Collected data entries
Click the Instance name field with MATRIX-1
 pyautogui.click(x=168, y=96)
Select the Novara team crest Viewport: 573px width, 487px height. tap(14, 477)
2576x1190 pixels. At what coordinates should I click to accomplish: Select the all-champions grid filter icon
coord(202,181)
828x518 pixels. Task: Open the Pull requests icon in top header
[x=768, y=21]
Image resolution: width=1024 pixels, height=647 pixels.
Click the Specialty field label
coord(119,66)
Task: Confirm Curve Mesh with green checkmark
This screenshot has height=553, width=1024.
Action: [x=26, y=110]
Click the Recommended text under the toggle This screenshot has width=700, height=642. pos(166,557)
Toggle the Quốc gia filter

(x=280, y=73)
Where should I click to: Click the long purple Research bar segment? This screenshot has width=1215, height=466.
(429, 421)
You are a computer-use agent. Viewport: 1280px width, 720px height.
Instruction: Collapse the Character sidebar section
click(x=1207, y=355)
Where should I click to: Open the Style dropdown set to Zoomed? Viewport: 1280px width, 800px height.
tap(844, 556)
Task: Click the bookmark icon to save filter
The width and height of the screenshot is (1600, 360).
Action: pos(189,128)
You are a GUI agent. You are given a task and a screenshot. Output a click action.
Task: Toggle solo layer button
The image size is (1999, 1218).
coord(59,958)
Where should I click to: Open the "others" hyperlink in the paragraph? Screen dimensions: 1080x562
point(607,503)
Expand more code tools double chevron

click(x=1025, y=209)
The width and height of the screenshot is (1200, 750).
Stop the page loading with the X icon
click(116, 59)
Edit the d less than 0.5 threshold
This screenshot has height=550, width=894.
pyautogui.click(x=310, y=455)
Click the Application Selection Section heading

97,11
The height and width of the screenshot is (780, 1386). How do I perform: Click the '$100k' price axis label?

» **Task brief**
Please give an exact copy of every entry.

» **Response for this exercise**
Click the Instance name field with MATRIX-1
 pyautogui.click(x=168, y=96)
Select the Novara team crest Viewport: 573px width, 487px height. tap(14, 477)
2576x1190 pixels. At what coordinates should I click to accomplish: Select the all-champions grid filter icon
coord(202,181)
828x518 pixels. Task: Open the Pull requests icon in top header
[x=768, y=21]
Image resolution: width=1024 pixels, height=647 pixels.
Click the Specialty field label
coord(119,66)
Task: Confirm Curve Mesh with green checkmark
This screenshot has height=553, width=1024.
Action: [x=26, y=110]
Click the Recommended text under the toggle This screenshot has width=700, height=642. pos(166,557)
Toggle the Quốc gia filter

(x=280, y=73)
Where should I click to: Click the long purple Research bar segment? This screenshot has width=1215, height=466.
(429, 421)
You are a computer-use agent. Viewport: 1280px width, 720px height.
Instruction: Collapse the Character sidebar section
click(x=1207, y=355)
Where should I click to: Open the Style dropdown set to Zoomed? Viewport: 1280px width, 800px height.
tap(844, 556)
Task: Click the bookmark icon to save filter
The width and height of the screenshot is (1600, 360).
Action: pos(189,128)
You are a GUI agent. You are given a task and a screenshot. Output a click action.
Task: Toggle solo layer button
The image size is (1999, 1218).
coord(59,958)
Where should I click to: Open the "others" hyperlink in the paragraph? Screen dimensions: 1080x562
point(607,503)
Expand more code tools double chevron

click(x=1025, y=209)
The width and height of the screenshot is (1200, 750).
Stop the page loading with the X icon
click(116, 59)
Edit the d less than 0.5 threshold
This screenshot has height=550, width=894.
pyautogui.click(x=310, y=455)
Click the Application Selection Section heading

97,11
The height and width of the screenshot is (780, 1386). How do I perform: Click the '$100k' price axis label?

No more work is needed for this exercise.